In spring-calving herds, August and September are the best times to give the salmonella vaccine. However, vaccinating at this time will only protect the cow from abortions – it will not reduce the risk of salmonella scour in calves.
All pregnant animals and bulls in contact with the herd should be vaccinated. Heifers getting their first vaccine will need two shots two to three weeks apart. Pregnant cows can be vaccinated again three to four weeks before calving to help pass on immunity to their calves.
IBR
IBR is a respiratory disease that can affect all bovine animals. It is a virus that can develop into pneumonia and can cause severe ill thrift and death. Most vaccination programmes are either annual or twice a year. Some vaccines are live while others are inactive. Which vaccination programme to choose will depend on the veterinary advice for your farm, based on system of production and so on.

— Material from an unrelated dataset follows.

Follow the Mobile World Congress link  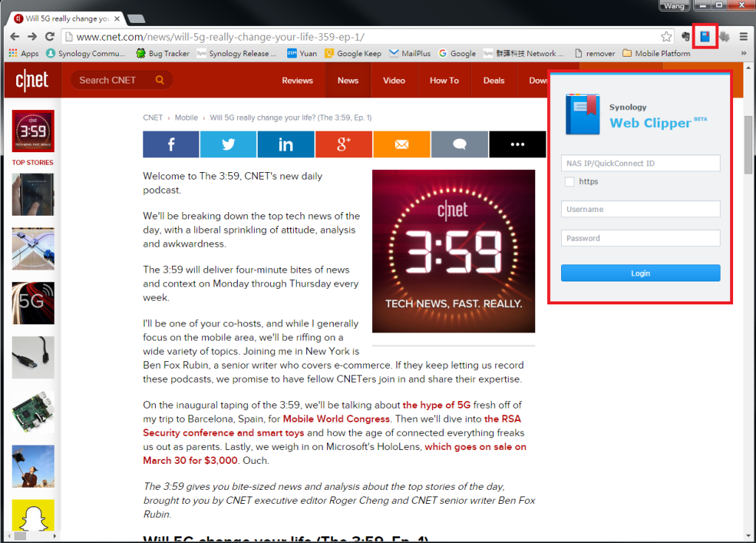coord(336,419)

Because it is a viral infection, exposure to other animals will increase the risk of infection so biosecurity is a very important method of control. Make sure livestock don’t have access to other livestock, eg a neighbour’s cattle. Buying in stock is a big risk. Isolate and quarantine bought-in stock. Ideally animals should be blood-tested for IBR before they come into the herd and blood tested again before they leave quarantine to make sure they are not carriers.

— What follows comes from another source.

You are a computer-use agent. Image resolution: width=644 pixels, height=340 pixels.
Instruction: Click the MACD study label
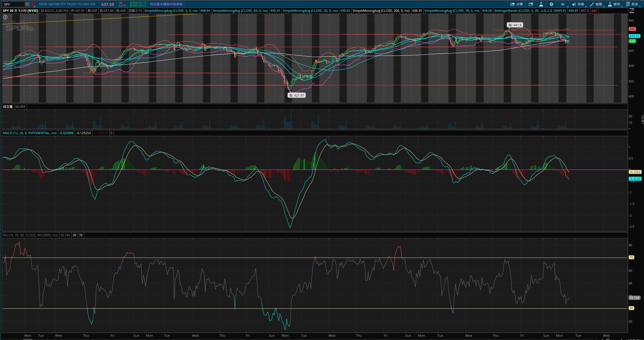[x=30, y=133]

Routinely sampling milk from the bulk tank will help to identify your herd’s exposure to the IBR virus and can help to decide if vaccination is necessary. In spring-calving herds, IBR vaccinations are usually given in winter and again in midsummer if on the twice yearly programme. However, depending on risk and previous experience, some farmers will vaccinate youngstock for IBR and other respiratory diseases such as RSV and Pi-3 when housing to help prevent pneumonia.
Autumn tetany
The autumn is a high-risk period for grass tetany. Where concentrate is being fed, make sure magnesium is included in the ration. Where no meal is fed your options are to paddock dust with cal-mag or include magnesium in the water. Both methods are effective. Including magnesium in the water works well but it needs management, especially on very wet days when cows’ water intake declines to about 5l per cow per day, so either up the inclusion rate or use an alternative method.
Minerals
Sticking with minerals, many farmers will be purchasing dry cow minerals over the next few months. There are lots of products on the market, each with their own unique selling point. The most important ingredients are magnesium (should be around 20% magnesium) and phosphorus (4%). There should be no calcium in a dry cow mineral but sodium should be included at a rate of about 12%. On the trace element side, iodine and selenium are the most important as deficiencies in these nutrients can cause issues with calves. Compare the specs of dry cow minerals before purchasing and don’t just buy the cheapest one.